__Directions__
Look at each line below and tally those holding "Enable"; answer with that figure and nothing else.

__Material provided__
Start of Block
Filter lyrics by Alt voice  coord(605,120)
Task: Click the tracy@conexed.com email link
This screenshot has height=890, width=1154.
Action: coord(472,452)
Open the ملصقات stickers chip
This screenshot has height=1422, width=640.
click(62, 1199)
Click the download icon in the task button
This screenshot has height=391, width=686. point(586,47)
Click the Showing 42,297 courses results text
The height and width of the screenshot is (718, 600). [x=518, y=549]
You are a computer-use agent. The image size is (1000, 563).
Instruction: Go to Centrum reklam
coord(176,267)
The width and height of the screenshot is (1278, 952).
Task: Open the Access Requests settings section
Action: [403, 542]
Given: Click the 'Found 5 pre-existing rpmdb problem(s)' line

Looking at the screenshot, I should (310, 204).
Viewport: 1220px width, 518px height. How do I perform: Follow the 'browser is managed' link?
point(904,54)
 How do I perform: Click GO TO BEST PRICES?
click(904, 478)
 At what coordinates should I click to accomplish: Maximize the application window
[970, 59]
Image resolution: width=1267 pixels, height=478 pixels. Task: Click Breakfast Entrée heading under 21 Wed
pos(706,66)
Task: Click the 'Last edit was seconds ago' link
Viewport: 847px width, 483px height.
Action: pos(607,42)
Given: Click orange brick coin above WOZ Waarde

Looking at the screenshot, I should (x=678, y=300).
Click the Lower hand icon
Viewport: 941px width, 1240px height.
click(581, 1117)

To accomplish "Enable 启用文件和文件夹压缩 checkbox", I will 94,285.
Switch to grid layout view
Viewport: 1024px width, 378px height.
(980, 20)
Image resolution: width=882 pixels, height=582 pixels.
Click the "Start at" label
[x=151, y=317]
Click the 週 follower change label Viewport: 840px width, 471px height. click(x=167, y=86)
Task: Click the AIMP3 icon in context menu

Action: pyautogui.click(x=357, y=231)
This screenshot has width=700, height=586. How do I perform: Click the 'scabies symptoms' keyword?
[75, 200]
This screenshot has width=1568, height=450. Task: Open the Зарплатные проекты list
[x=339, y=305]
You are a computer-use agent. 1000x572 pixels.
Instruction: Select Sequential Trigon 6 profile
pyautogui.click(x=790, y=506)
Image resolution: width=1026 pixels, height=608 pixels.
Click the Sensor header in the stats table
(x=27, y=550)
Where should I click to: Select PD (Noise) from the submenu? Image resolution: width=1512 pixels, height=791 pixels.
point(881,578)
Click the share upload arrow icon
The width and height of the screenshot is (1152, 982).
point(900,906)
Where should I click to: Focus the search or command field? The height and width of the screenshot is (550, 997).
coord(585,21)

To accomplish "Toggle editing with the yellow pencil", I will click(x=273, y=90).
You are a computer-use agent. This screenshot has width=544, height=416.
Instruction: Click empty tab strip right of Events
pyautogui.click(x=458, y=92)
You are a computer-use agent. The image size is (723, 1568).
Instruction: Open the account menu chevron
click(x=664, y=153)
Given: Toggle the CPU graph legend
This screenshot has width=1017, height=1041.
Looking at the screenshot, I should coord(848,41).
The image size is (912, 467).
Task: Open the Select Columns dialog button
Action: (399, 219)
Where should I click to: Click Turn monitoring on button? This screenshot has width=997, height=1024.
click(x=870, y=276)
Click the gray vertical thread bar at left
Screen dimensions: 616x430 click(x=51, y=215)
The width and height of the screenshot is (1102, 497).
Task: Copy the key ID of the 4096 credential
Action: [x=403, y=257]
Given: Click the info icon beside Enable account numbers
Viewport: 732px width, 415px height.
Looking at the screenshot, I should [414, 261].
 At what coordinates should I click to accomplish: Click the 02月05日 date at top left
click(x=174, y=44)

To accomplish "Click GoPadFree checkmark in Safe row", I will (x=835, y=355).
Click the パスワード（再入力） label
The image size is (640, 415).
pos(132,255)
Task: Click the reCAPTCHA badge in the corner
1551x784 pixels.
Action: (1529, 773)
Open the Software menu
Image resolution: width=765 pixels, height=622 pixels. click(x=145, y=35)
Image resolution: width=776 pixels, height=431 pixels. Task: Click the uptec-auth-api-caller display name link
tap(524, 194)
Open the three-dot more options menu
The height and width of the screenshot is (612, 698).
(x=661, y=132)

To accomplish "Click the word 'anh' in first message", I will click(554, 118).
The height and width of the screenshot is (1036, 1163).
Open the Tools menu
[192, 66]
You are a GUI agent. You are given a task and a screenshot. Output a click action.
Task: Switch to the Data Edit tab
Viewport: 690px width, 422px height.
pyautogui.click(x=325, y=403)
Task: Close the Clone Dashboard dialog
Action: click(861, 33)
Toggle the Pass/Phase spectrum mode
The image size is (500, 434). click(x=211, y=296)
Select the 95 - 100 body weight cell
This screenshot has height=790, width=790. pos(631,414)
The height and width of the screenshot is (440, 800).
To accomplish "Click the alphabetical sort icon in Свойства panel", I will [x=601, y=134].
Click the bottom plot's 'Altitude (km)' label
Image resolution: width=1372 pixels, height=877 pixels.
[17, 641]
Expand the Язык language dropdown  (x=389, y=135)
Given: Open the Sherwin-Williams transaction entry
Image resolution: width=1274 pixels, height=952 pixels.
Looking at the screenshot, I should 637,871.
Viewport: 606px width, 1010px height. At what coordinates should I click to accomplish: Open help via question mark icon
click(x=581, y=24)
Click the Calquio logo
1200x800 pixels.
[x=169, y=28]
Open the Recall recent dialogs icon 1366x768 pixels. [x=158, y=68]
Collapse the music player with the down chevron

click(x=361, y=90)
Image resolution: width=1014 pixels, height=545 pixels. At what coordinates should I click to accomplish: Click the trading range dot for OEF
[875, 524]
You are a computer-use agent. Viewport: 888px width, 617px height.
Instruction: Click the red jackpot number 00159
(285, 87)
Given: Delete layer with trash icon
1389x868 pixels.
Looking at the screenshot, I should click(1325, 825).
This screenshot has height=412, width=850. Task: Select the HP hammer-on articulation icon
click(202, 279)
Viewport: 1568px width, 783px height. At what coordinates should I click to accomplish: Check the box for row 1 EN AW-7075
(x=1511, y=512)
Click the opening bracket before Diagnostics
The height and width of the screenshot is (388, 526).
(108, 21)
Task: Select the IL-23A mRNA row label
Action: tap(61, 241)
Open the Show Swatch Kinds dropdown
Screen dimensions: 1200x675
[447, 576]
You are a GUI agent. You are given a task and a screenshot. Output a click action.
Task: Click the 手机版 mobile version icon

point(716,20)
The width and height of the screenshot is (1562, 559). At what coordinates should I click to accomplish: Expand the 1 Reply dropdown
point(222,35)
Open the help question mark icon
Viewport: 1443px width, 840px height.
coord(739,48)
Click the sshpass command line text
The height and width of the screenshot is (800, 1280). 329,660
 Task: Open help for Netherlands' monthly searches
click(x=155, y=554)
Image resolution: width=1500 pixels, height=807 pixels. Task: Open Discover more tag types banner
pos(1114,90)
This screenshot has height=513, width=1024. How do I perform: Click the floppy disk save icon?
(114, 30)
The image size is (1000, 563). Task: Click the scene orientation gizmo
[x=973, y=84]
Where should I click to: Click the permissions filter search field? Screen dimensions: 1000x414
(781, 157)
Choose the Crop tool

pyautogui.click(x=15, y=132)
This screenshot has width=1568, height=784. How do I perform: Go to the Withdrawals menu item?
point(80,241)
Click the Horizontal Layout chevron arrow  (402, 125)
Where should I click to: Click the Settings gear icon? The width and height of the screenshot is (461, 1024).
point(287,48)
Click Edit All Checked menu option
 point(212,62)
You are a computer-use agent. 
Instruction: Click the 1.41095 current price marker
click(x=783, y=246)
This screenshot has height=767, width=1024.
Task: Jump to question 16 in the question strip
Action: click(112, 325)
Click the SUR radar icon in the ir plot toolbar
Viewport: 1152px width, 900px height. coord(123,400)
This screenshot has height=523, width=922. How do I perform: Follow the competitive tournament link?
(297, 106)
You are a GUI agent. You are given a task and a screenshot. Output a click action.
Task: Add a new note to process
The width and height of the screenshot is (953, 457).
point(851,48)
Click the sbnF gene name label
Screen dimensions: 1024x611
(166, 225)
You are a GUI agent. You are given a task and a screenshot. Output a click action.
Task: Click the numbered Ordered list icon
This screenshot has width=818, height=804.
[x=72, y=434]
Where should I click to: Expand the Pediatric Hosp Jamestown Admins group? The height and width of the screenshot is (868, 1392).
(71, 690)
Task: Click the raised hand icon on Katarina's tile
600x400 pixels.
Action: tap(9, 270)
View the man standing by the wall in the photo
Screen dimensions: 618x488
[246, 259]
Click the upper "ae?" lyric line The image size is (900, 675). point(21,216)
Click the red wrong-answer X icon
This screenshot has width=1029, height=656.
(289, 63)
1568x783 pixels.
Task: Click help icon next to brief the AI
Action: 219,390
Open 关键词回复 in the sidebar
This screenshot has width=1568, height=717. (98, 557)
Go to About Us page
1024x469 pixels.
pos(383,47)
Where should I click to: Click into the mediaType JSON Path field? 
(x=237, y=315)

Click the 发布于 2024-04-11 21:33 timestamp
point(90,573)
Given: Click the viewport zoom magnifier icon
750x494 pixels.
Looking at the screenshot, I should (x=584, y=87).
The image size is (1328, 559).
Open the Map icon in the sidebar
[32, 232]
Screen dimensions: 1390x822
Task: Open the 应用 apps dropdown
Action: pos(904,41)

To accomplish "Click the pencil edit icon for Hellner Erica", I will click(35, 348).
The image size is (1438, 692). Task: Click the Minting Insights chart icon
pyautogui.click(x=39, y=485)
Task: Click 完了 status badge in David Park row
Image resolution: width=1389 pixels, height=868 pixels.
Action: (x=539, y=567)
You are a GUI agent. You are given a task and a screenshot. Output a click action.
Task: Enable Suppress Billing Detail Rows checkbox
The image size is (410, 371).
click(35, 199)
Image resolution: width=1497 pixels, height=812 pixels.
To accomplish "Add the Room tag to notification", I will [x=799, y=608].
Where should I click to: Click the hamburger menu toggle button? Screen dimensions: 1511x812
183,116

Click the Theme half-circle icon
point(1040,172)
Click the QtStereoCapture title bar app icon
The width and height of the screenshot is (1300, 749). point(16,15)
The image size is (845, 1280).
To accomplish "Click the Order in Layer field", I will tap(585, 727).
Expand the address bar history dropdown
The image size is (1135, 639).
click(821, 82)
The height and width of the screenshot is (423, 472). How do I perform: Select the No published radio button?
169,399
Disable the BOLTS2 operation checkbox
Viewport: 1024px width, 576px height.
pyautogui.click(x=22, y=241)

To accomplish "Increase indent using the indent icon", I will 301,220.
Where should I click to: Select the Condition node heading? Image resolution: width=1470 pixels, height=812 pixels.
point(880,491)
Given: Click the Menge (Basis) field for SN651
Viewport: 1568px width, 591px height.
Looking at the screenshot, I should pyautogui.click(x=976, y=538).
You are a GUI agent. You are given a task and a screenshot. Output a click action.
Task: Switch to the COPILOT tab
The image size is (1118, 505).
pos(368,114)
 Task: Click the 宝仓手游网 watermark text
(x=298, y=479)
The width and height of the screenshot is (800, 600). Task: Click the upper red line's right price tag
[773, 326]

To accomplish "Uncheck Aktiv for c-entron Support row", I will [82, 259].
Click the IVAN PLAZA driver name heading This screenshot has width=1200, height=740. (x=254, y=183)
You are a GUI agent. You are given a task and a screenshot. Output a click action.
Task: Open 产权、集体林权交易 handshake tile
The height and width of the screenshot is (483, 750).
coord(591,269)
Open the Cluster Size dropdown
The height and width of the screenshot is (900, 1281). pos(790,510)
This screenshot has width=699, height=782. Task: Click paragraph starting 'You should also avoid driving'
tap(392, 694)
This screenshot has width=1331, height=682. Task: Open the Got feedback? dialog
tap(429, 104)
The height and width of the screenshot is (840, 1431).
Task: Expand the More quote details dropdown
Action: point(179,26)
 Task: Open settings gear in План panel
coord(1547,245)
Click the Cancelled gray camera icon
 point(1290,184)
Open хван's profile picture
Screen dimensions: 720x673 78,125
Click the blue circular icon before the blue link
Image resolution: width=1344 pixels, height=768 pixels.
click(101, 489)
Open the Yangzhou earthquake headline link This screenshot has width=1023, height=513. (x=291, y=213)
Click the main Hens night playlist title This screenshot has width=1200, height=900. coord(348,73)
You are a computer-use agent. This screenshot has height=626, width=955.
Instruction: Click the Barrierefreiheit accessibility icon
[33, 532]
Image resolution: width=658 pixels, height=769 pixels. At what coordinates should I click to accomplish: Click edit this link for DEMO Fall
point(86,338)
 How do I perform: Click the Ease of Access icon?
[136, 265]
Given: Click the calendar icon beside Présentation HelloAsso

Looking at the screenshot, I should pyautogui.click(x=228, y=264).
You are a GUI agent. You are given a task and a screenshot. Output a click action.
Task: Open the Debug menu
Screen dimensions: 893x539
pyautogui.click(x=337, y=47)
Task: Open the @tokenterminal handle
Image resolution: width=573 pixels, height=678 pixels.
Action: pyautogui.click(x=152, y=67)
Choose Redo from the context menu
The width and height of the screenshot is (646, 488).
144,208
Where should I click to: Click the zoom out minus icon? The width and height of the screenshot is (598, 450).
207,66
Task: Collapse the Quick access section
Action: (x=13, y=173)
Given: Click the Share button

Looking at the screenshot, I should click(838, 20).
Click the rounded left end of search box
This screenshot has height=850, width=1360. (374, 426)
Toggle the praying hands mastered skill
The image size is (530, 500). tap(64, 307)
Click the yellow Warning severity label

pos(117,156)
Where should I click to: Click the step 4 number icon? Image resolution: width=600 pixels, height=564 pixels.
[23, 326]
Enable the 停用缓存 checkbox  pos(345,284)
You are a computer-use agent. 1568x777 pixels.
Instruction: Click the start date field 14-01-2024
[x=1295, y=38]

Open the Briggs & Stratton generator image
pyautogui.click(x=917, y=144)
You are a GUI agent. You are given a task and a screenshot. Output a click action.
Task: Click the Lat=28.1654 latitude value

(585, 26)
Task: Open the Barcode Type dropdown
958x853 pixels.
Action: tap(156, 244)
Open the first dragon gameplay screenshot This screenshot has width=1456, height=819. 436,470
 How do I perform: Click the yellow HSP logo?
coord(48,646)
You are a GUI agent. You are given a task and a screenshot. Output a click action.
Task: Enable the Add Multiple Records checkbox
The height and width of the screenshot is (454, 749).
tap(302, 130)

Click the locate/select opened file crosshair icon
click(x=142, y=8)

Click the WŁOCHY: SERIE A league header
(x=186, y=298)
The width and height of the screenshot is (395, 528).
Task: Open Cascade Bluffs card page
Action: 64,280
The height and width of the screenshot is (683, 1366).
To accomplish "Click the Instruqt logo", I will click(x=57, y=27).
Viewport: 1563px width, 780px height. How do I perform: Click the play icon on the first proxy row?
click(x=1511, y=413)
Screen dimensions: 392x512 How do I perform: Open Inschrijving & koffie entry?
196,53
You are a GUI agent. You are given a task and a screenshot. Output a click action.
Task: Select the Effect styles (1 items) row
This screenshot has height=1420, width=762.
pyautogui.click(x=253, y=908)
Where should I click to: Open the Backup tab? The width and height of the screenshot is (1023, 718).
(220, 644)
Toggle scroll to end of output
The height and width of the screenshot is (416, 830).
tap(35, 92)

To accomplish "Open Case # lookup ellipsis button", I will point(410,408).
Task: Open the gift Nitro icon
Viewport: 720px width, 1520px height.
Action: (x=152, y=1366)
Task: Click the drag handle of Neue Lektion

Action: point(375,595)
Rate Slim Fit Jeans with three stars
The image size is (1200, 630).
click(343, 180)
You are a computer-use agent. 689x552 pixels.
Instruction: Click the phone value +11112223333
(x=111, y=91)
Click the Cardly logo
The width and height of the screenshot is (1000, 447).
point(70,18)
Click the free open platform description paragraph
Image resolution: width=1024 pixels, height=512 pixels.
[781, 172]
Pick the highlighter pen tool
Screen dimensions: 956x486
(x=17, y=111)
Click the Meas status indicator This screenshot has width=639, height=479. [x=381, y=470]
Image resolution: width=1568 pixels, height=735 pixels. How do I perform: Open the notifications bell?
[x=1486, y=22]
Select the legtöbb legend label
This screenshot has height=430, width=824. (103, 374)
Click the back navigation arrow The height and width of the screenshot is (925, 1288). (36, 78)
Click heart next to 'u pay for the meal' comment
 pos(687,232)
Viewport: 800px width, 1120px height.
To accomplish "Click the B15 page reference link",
End of Block
__Final answer__
5